Regional cooperation

Ecuador’s government has a position of clear support for all projects that express the need for Latin American integration. Furthermore, President Correa has worked intensely at the international level to promote the Bolivarian Alliance for the Americas (ALBA) and the Union of South American Nations (UNASUR), of which he was president pro tempore. His activities have centered on strengthening ties with other Latin American countries, particularly those governed by left-wing leaders. When Uribe was president of Colombia, Correa maintained an aggressive stance toward the Colombian government (going so far as to withdraw ambassadors). Relations have improved since Juan Manuel Santos took office. The government’s regional relations tend toward crisis and confrontation whenever there is a difference of opinion, with the argument that the “homeland” has changed and is now courageous and sovereign.

Strategic Outlook

Any forecast of Ecuador’s immediate future should take the following elements into account:

• The clear consolidation of Rafael Correa’s power and the greater concentration of power in his hands. He has an urge to control and centralize with the result that many of his proposals do not work.
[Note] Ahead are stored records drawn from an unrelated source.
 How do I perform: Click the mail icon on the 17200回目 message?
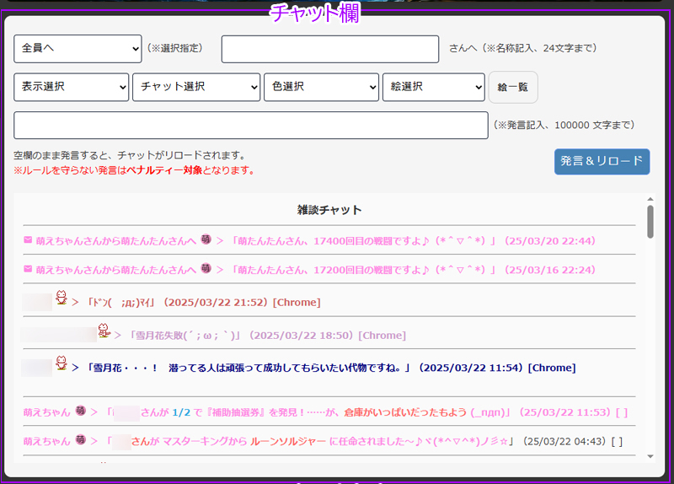tap(28, 270)
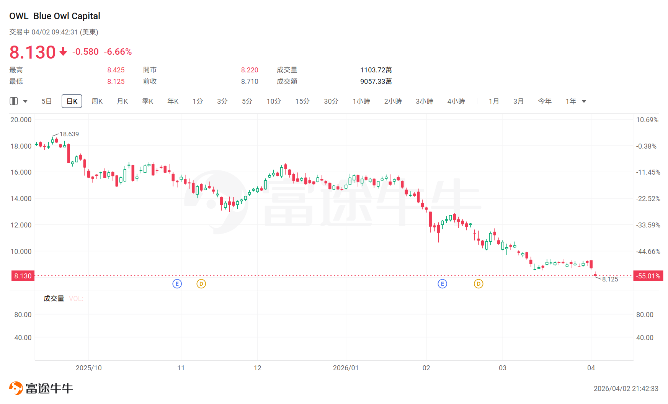Click the 3月 range button

point(518,101)
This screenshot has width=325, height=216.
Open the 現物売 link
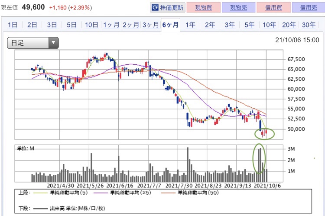(239, 8)
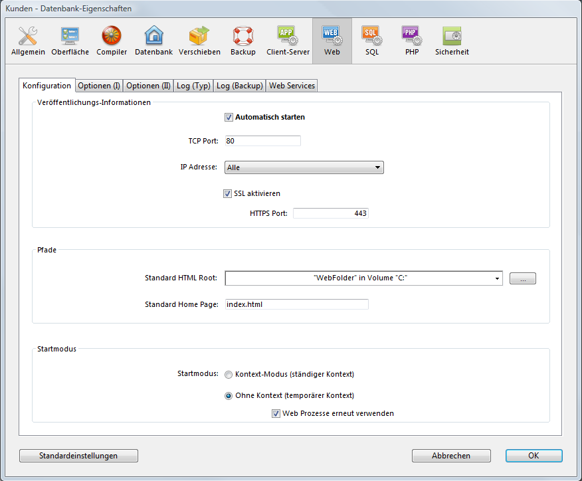Click in the TCP Port field
582x481 pixels.
coord(262,141)
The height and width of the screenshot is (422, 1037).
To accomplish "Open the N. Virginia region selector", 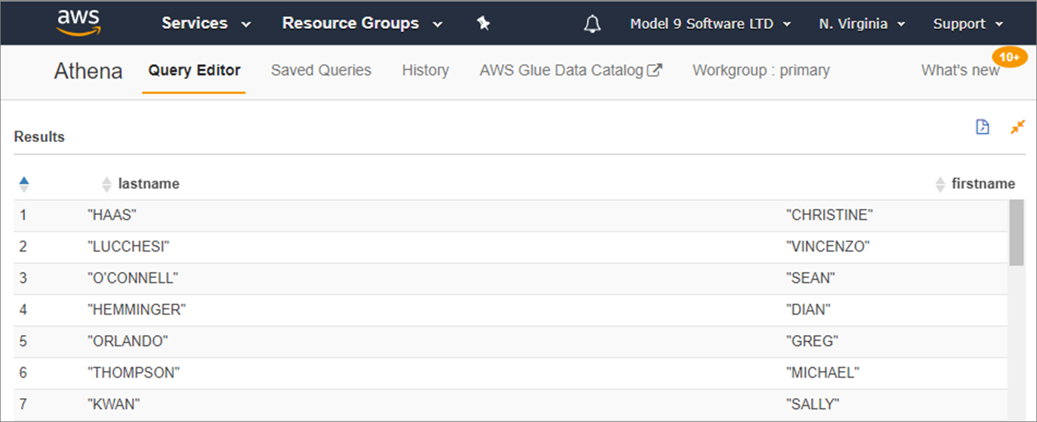I will click(x=862, y=24).
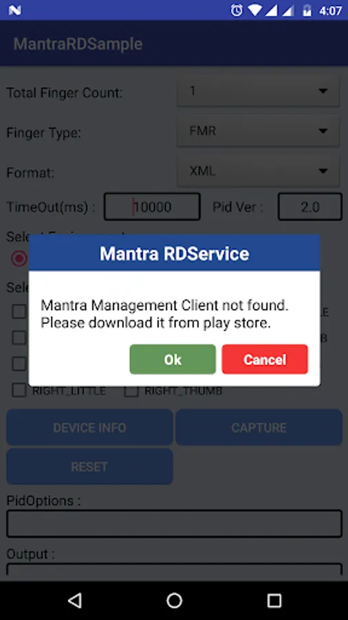This screenshot has height=620, width=348.
Task: Tap the N notification icon in status bar
Action: click(x=14, y=10)
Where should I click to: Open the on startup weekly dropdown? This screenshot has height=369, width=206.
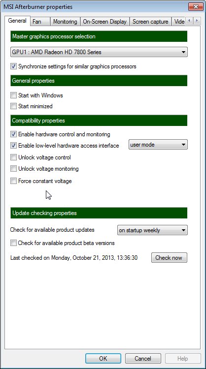152,230
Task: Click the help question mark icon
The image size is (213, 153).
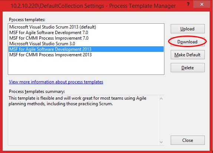Action: pyautogui.click(x=188, y=4)
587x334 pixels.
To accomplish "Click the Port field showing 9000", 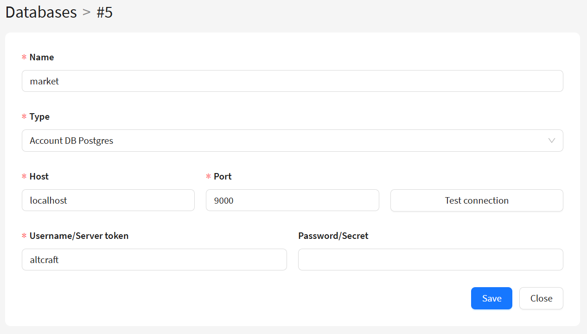I will [292, 200].
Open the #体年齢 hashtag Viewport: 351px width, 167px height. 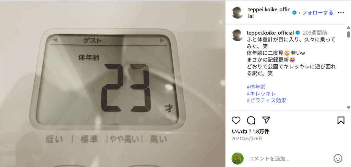pyautogui.click(x=256, y=87)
• The change in certain elements that formed part of the initial coalition that supported Rafael Correa. Many of his first associates, who had always been further to the left, have distanced themselves from him and have become critical of him. His new support does not come from the left of the political spectrum and comes from the country’s coastal region, not the mountains. The change in the coalition will entail a change in strategy and public policy but it is not yet clear what direction this will take.

• One of the country’s biggest problems is the rise in crime, an issue for which the government does not have a clear strategy and which could lead to a drop in the president’s popularity. Nevertheless, it is unlikely to threaten the president’s leadership.

• Despite the favorable economic conditions caused by high oil prices, there has been an economic slowdown that is reflected in the lack of private activity and unemployment. This could be on the increase due to the government’s confrontation with productive sectors and the lack of security for investment caused by the president’s style of governing.

• The result of the referendum planned by the government will be a good barometer of support for the government. Initial surveys show that the president can continue to rely on the support of the majority of voters but his victory will not be as overwhelming as on other occasions.

• It would be very difficult for a structured opposition group to form, one with coherent proposals that is able to threaten Correa’s hegemony.

• The possible reorganization and strengthening of the social sectors affected by the government’s policies: workers, indigenous people, teachers, etc.

• At the international level, there will be continuity in the course set in support of Hugo Chávez and all his international policies.

There could be a clear change in direction if the president and his circle abandon their aggressive confrontational politics and try to build a new consensus with the political, social and economic sectors that are unfavorable to them. Obviously, for this to occur, these sectors will also have to lessen their belligerence toward the government. In summary, there should be a move away from a vision of power that has so far seen it as an instrument of revenge. Political change would also be a positive stimulus to economic activity, and not only for major investors but also for families and minor agents who have postponed their decisions to invest.

In short, a move toward change depends on the ability of all the elites – both the government and the opposition, as well as the economic elites – to find a path to dialogue and cooperation.